El “paseo de cachorros” puede parecer una simple excentricidad, pero en realidad expone una fractura cultural: mientras miles de personas luchan por necesidades básicas o por una identidad reconocida, otros encuentran sentido en comportarse como animales domesticados. Es la paradoja de una modernidad que, en nombre de la libertad absoluta, termina celebrando la pérdida de lo humano.
No se trata de negar derechos —eso sería retroceder una década—, sino de advertir cómo un reclamo justo puede desvirtuarse en aparato burocrático y eslogan vacío. Mientras tanto, los problemas urgentes de muchas personas trans y no binarias —acceso a la salud, empleo digno, vivienda— siguen siendo marginales en la agenda. Hay inclusión en los carteles, pero exclusión en los hechos.

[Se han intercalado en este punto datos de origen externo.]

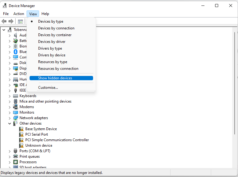Select the Base System Device entry
The height and width of the screenshot is (177, 238).
[41, 129]
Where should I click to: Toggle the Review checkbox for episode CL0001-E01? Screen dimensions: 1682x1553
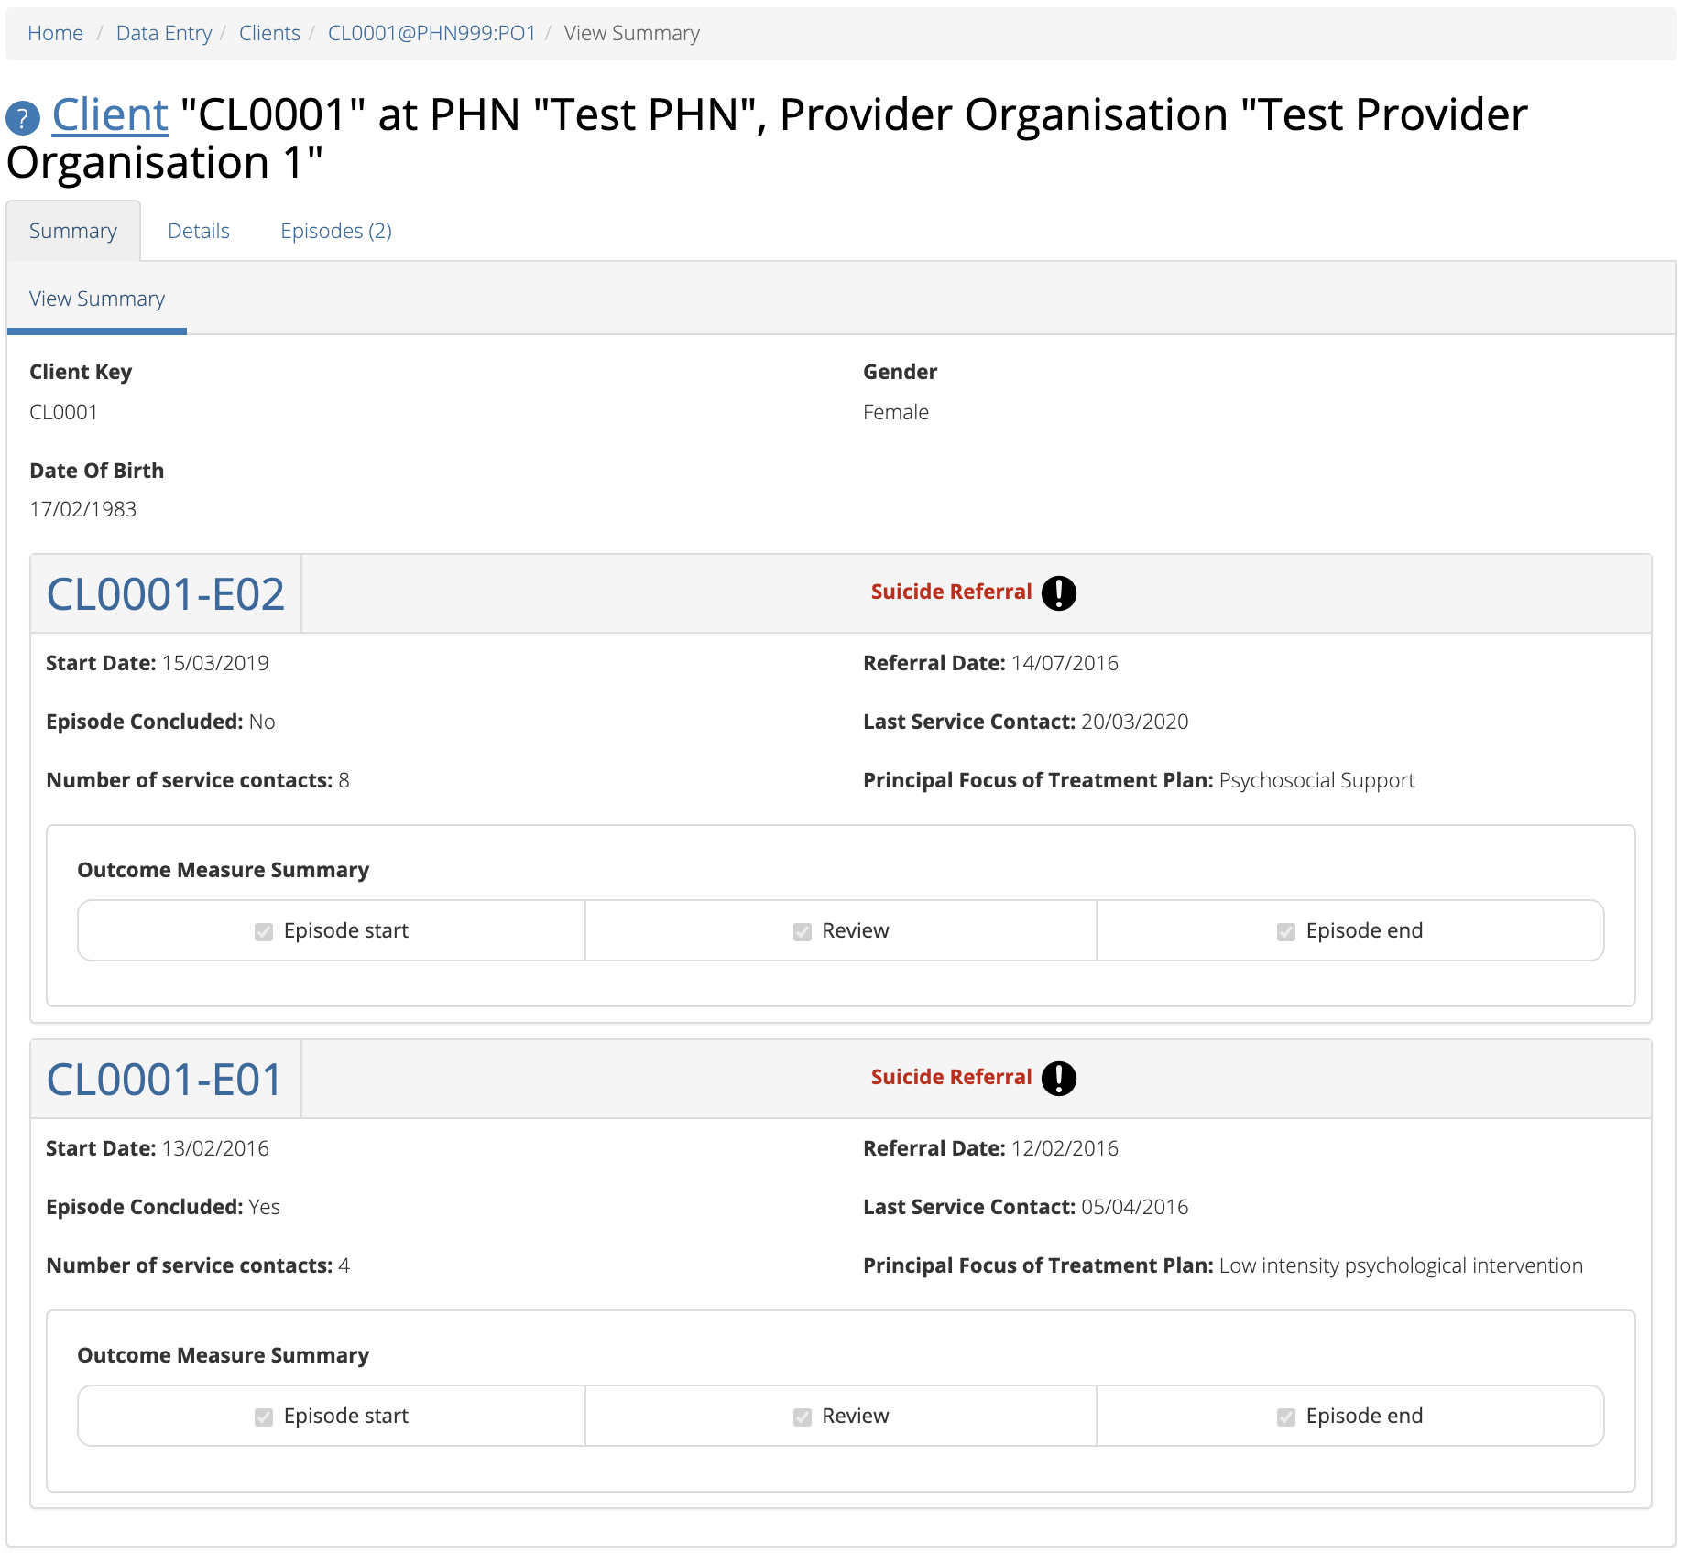click(802, 1416)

La Ley de Identidad de Género de 2012 fue un avance histórico, reconocida en todo el mundo. Pero más de diez años después, el debate se diluyó entre influencers que capitalizan el tema y funcionarios que lo usan como escenografía progresista. El género se volvió trending topic, mientras la desigualdad sigue siendo tendencia permanente.
Lo que antes era una demanda de libertad se convirtió, en algunos casos, en un nuevo dogma. Las identidades son múltiples, pero el discurso público se volvió monolítico. Se habla de deconstrucción, pero se construyen castillos de censura y corrección. Se celebra la diversidad, pero se persigue la disidencia.
Quizás haya que recuperar el espíritu original del reclamo: la búsqueda de respeto individual, sin convertirlo en marketing ni catecismo. La verdadera libertad no se impone con consignas, sino que se ejerce con pensamiento crítico, empatía y autenticidad.
Porque de tanto discutir etiquetas, estamos olvidando lo esencial: ser personas antes que ideologías.